■ **Dataset entries**
»»
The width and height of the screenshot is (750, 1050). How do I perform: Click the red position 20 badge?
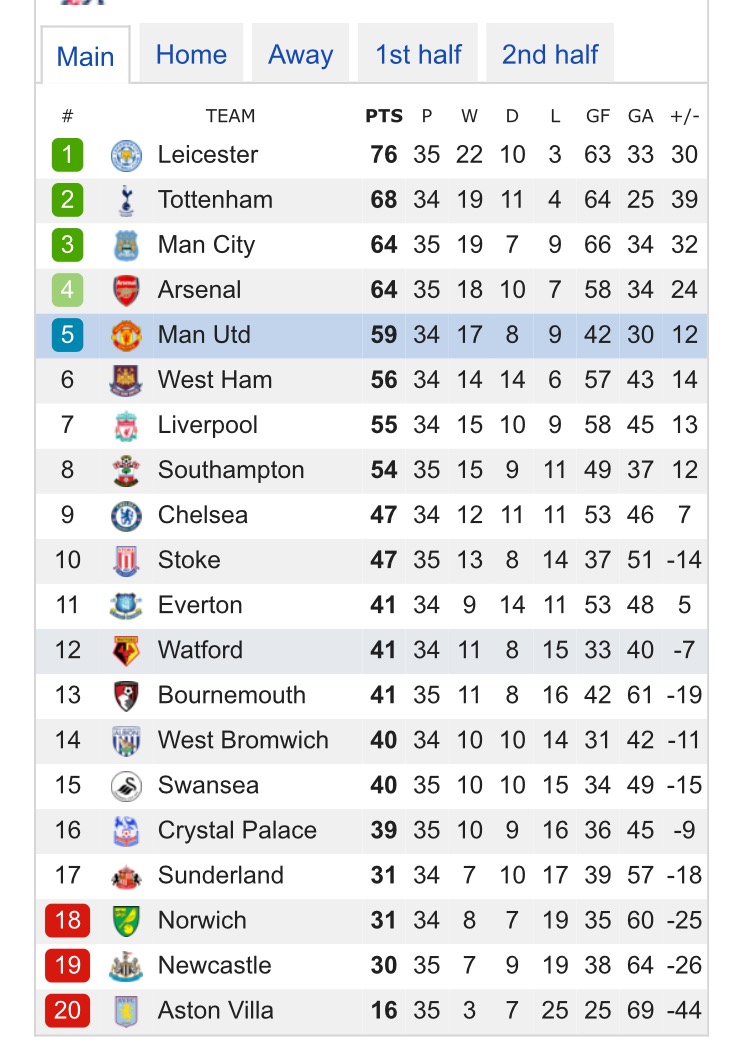point(67,1010)
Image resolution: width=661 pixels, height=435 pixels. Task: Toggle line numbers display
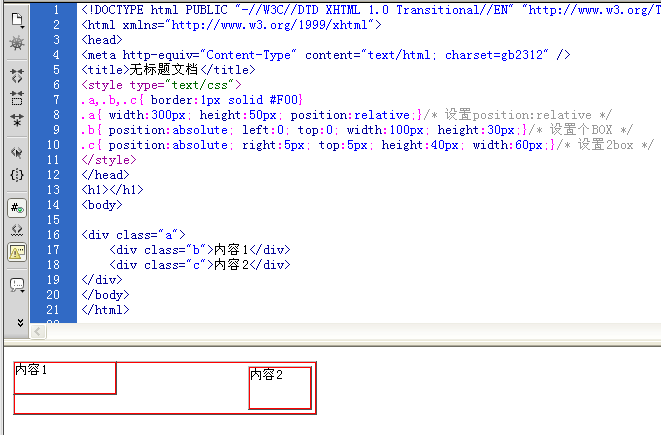[x=17, y=208]
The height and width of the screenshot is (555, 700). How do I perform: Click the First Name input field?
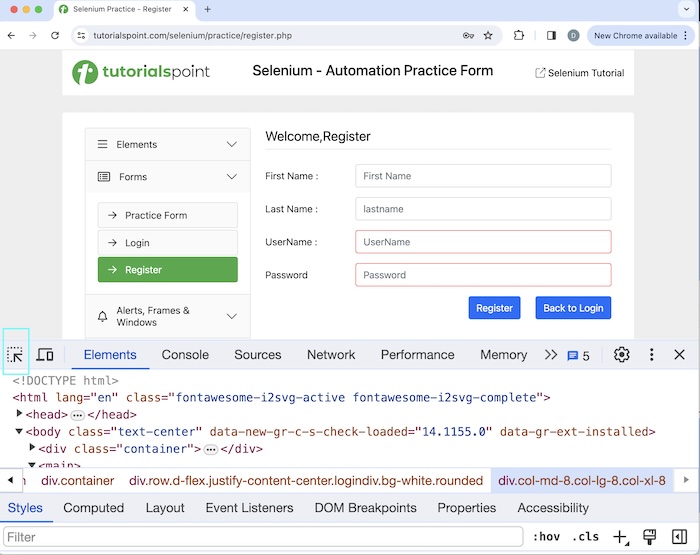[483, 176]
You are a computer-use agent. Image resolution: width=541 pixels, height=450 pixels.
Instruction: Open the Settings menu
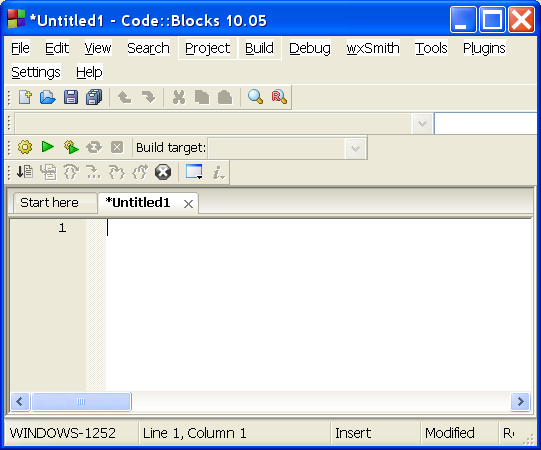(x=36, y=72)
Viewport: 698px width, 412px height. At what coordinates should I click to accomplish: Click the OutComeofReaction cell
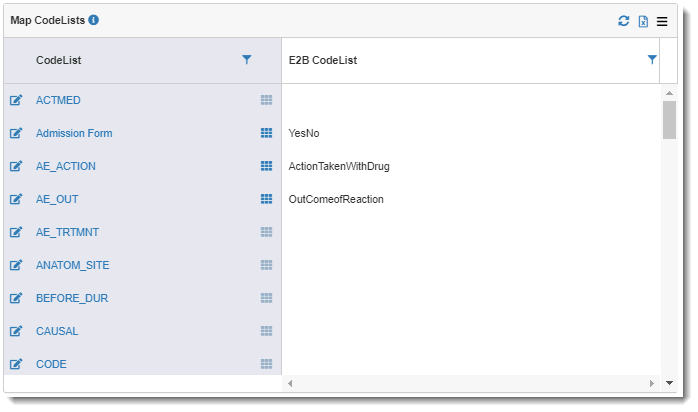tap(336, 199)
««
■ **What you need to do**
With pictures left out, repeat exactly the lines from the line bearing "Image resolution: width=661" through the final line of the records above.

■ **Output of the exercise**
Image resolution: width=661 pixels, height=435 pixels. Task: Toggle line numbers display
[x=17, y=208]
The height and width of the screenshot is (555, 700). How do I perform: Click the First Name input field?
[483, 176]
You are a computer-use agent. Image resolution: width=541 pixels, height=450 pixels.
Instruction: Open the Settings menu
(x=36, y=72)
Viewport: 698px width, 412px height. At what coordinates should I click to accomplish: Click the OutComeofReaction cell
tap(336, 199)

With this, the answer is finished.